**TASK ITEM**
Among the entries below, find the line with "Instruction: Click the Contact sales link", then quote it and each following line up to and including the line with "1568x628 pixels.", and nothing else.

◆ ◆ ◆ ◆ ◆ ◆ ◆

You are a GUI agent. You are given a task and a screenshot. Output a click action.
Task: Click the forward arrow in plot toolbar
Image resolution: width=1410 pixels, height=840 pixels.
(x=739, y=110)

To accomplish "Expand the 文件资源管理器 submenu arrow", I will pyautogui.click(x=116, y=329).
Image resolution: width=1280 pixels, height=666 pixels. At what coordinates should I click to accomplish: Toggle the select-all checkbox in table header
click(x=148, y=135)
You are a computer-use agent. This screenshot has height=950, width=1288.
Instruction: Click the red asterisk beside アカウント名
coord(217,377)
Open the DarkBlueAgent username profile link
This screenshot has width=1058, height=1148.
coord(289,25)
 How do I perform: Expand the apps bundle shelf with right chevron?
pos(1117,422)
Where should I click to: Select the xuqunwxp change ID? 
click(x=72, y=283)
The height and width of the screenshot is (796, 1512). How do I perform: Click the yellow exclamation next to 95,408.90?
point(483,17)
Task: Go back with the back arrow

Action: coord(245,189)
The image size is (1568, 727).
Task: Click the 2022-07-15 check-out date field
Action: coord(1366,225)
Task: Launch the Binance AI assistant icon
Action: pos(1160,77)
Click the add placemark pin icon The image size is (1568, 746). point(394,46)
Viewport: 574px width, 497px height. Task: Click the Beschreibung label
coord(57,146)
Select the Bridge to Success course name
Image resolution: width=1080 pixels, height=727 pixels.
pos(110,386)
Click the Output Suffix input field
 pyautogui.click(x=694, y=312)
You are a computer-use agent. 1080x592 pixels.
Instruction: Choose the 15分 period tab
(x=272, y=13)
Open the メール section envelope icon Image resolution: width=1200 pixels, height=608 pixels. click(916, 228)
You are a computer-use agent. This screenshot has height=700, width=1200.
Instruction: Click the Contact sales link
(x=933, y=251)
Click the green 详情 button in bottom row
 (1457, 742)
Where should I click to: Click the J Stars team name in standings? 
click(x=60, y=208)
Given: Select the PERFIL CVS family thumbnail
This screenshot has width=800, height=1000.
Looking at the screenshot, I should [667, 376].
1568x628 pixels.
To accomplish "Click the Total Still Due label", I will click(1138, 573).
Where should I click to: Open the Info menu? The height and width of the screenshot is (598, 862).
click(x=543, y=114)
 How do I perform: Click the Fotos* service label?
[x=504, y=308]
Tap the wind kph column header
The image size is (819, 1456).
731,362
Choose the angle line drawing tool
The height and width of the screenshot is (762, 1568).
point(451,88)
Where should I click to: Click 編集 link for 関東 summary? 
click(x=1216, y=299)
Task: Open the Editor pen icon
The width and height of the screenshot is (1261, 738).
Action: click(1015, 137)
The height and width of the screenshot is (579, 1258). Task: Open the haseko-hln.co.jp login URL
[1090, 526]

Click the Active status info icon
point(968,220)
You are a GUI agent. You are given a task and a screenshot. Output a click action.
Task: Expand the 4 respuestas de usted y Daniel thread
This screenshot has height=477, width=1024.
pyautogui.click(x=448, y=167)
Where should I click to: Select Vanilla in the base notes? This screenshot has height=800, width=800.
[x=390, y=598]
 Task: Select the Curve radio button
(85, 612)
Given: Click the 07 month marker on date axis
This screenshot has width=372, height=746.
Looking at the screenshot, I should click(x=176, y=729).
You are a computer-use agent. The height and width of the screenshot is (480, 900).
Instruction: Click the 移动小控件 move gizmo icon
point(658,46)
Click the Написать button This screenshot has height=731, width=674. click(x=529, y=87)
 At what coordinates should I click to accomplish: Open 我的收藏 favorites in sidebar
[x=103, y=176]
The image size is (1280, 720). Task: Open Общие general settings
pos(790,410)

◆ ◆ ◆ ◆ ◆ ◆ ◆

**RESULT OF THIS EXERCISE**
Instruction: Click the Contact sales link
(x=933, y=251)
Click the green 详情 button in bottom row
 (1457, 742)
Where should I click to: Click the J Stars team name in standings? 
click(x=60, y=208)
Given: Select the PERFIL CVS family thumbnail
This screenshot has width=800, height=1000.
Looking at the screenshot, I should [667, 376].
1568x628 pixels.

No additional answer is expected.